Por Autor Conocido
Movimiento Ciudadano jugará solo, pero necesita perfiles
La tercera opción, como se ha ofrecido Movimiento Ciudadano durante este año tras los éxitos obtenidos en Jalisco y Nuevo León, ambos dentro del top 5 de estados con mayor población y un jugoso presupuesto público anual, tiene un escenario muy claro hacia la encomienda más importante, la elección para presidente y en juego varias gubernaturas en el 2024.
Liderado por Dante Delgado Rannauro, el instituto político antes llamado Convergencia, primero creado a través de una doctrina de izquierda, después ser tomado por priistas y panistas, aliarse con azules y el PRD en el 2018 y terminar separado de ellos en el pasado proceso intermedio federal, no se va a aliar con nadie.

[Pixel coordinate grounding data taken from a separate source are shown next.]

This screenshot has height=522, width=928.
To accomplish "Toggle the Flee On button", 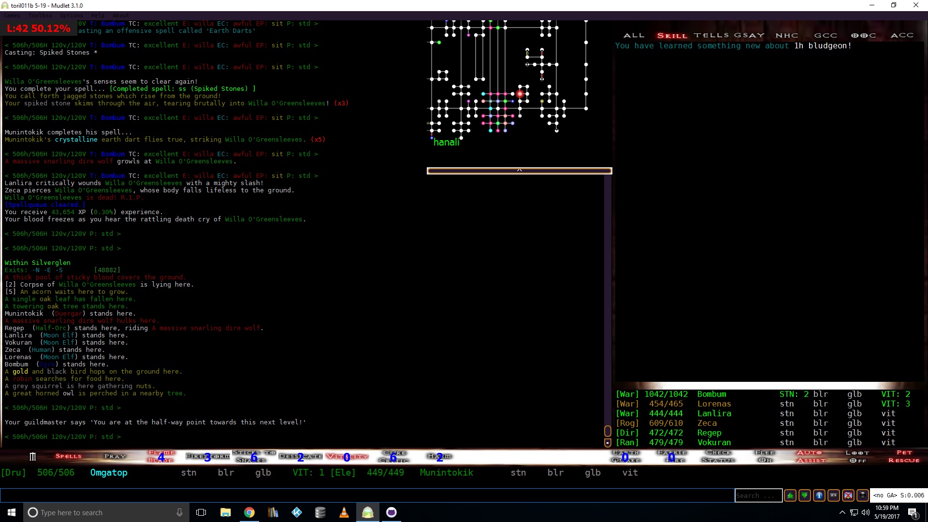I will [765, 456].
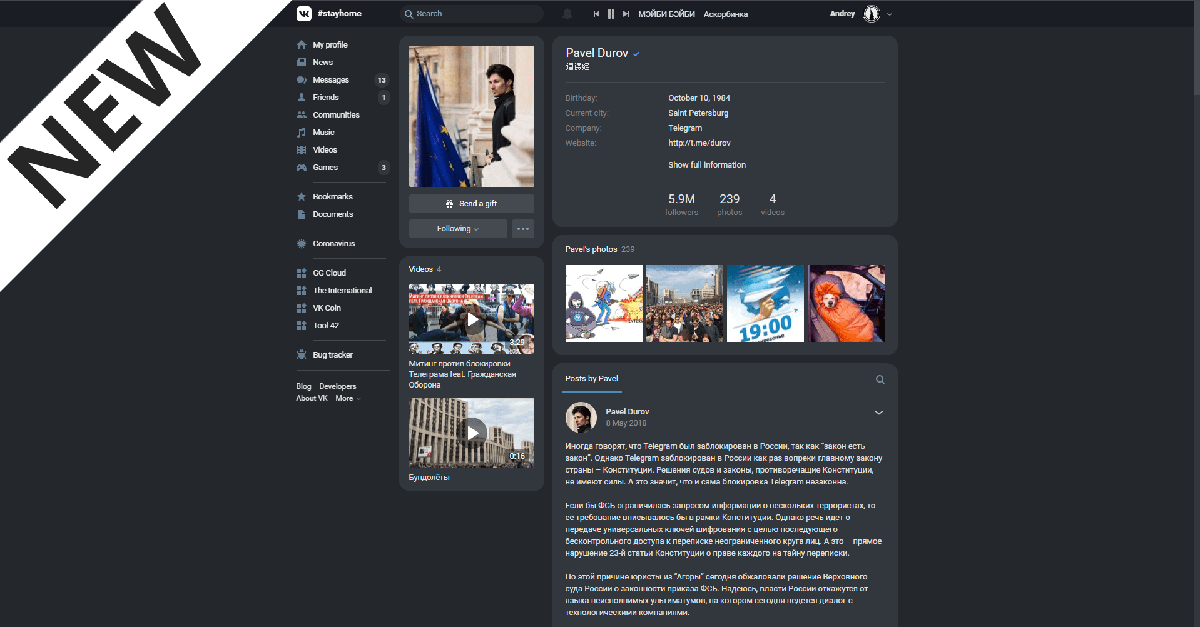Open the Music section
This screenshot has width=1200, height=627.
tap(324, 132)
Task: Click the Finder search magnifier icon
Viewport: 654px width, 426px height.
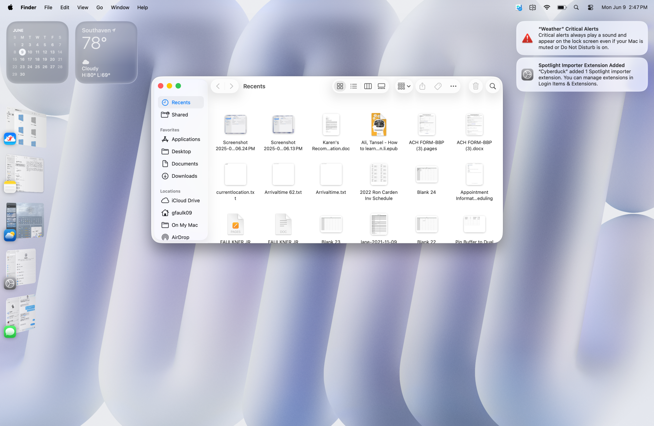Action: click(x=492, y=86)
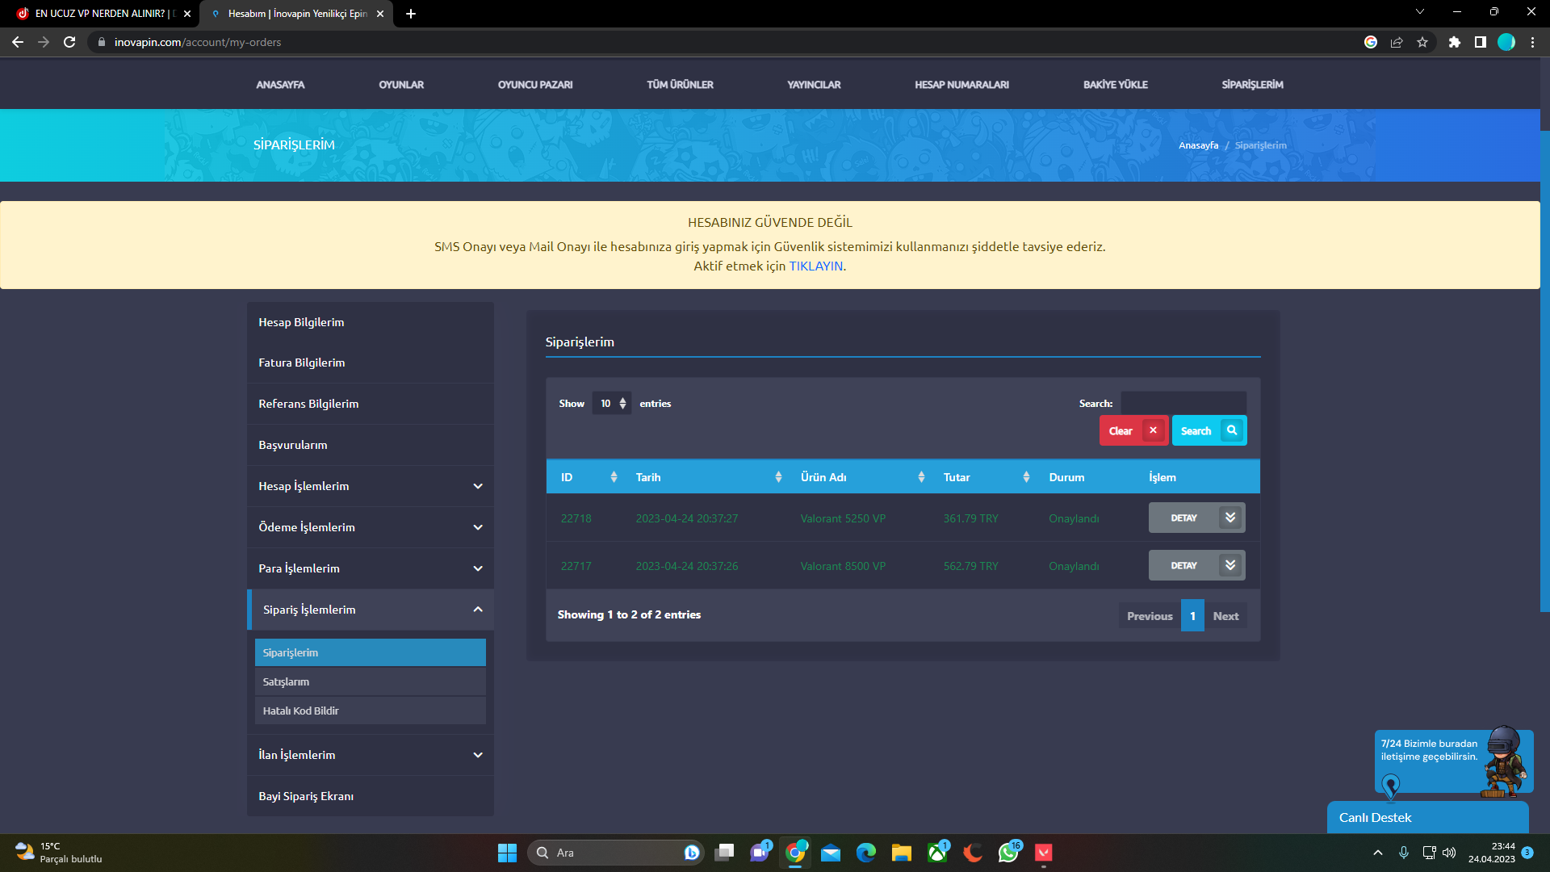Open the show entries count dropdown
The height and width of the screenshot is (872, 1550).
tap(612, 404)
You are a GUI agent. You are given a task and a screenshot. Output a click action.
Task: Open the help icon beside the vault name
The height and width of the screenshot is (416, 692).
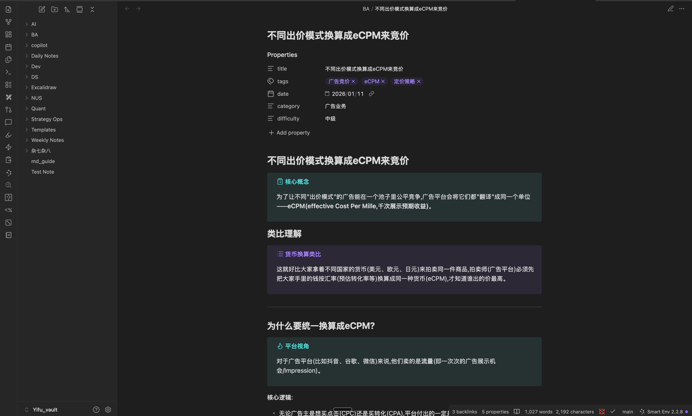pyautogui.click(x=96, y=410)
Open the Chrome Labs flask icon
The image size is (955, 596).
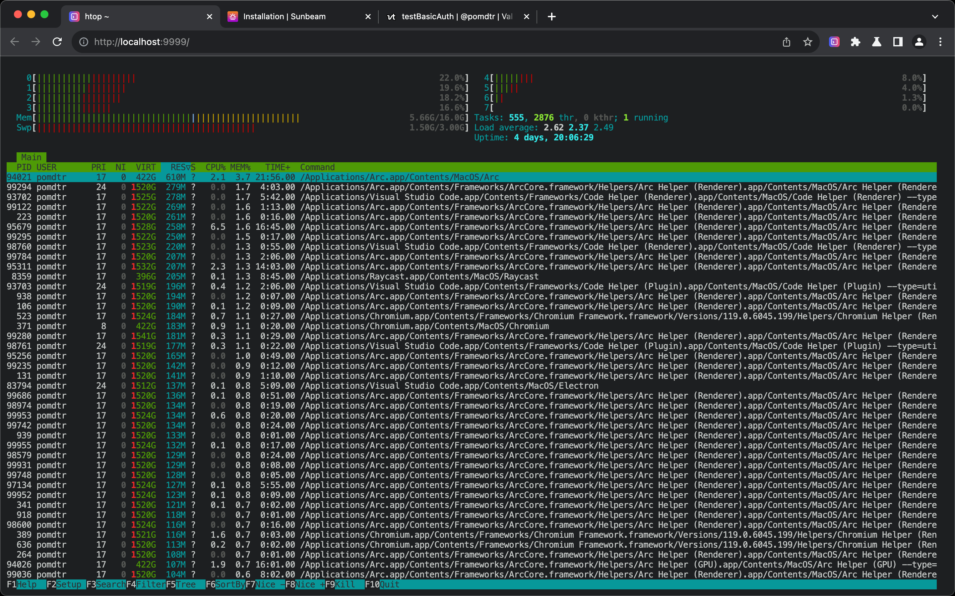pyautogui.click(x=876, y=42)
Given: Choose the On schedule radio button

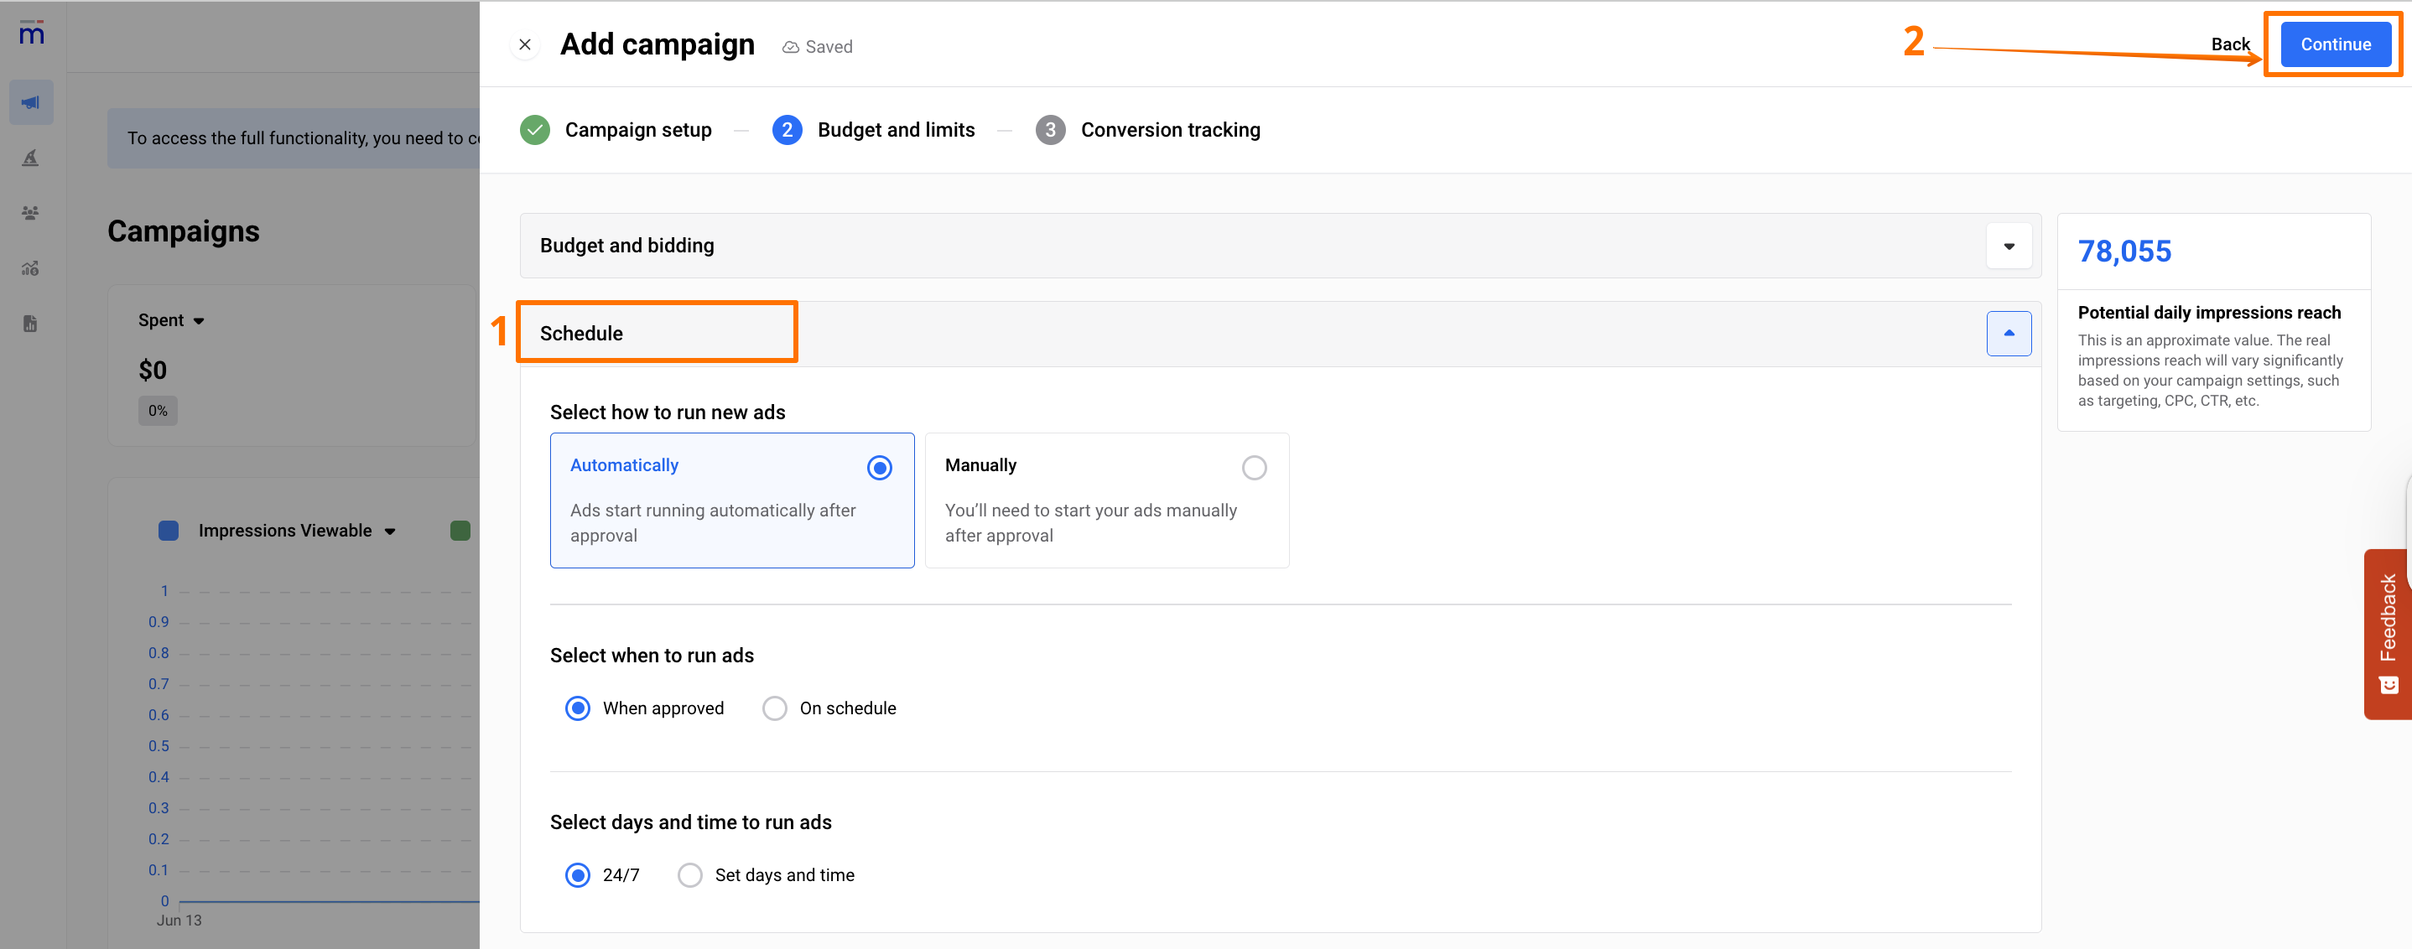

Para ellos, el control de las regiones importantes en economía, densidad poblacional, participación ciudadana y más factores es la catapulta para sumar más tramos del país bajo su color. En Tamaulipas lo intentaron, pero el proyecto denominado Arturo Díez Gutiérrez se quedó corto para muchas expectativas creadas en su búnker nacional.
Ir solos es aplaudido cuando Morena es visto como el gigante a vencer. Además, el plan «Va por México» enfrenta demasiadas dudas de liderazgo, triunfos, posicionamiento y lo más complicado de obtener, credibilidad hacia Marko Cortés y Alejandro Moreno Cárdenas, culpables de muchas debacles en las urnas en los dos años recientes.
El «pero» (porque nada en este mundo es perfecto) es la base de personajes. Al tapatío Enrique Alfaro se le atribuye su «entreguismo» a Andrés Manuel López Obrador; y se convirtió en la «bisagra rota» de la Alianza Federalista creada por el tamaulipeco Francisco García Cabeza de Vaca. El caso Debanhi, la falta de agua y las acciones muy criticadas le bajaron rating al regio Samuel García Sepúlveda.
Entonces, ¿con quién jugársela?
Ante una votación en dos años, cuentan mucho las fórmulas. Así ganó Morena y se vino una ola que arrasa por todos lados. Ese modelo no está lejos de la realidad si se busca emular hacia el relevo del jefe del Palacio Nacional, pero en los naranjas sucede esa disyuntiva. ¿Quién es el bueno, cuando tus dos cartas más fuertes enfrentan severas crisis de imagen por su desempeño?
La tercera alternativa y muy temeraria es Luis Donaldo Colosio Riojas. El joven alcalde de la industriosa ciudad de Monterrey suena, aunque a favor está el «romanticismo» por su padre y lo sucedido en aquel caótico 1994 en Lomas Taurinas de Tijuana. Sin embargo, no hay un parámetro de medición que nos diga es un auténtico presidenciable.
Y así está Tamaulipas. Quizá, en unos meses surjan algunas figuras, pero se hace tarde.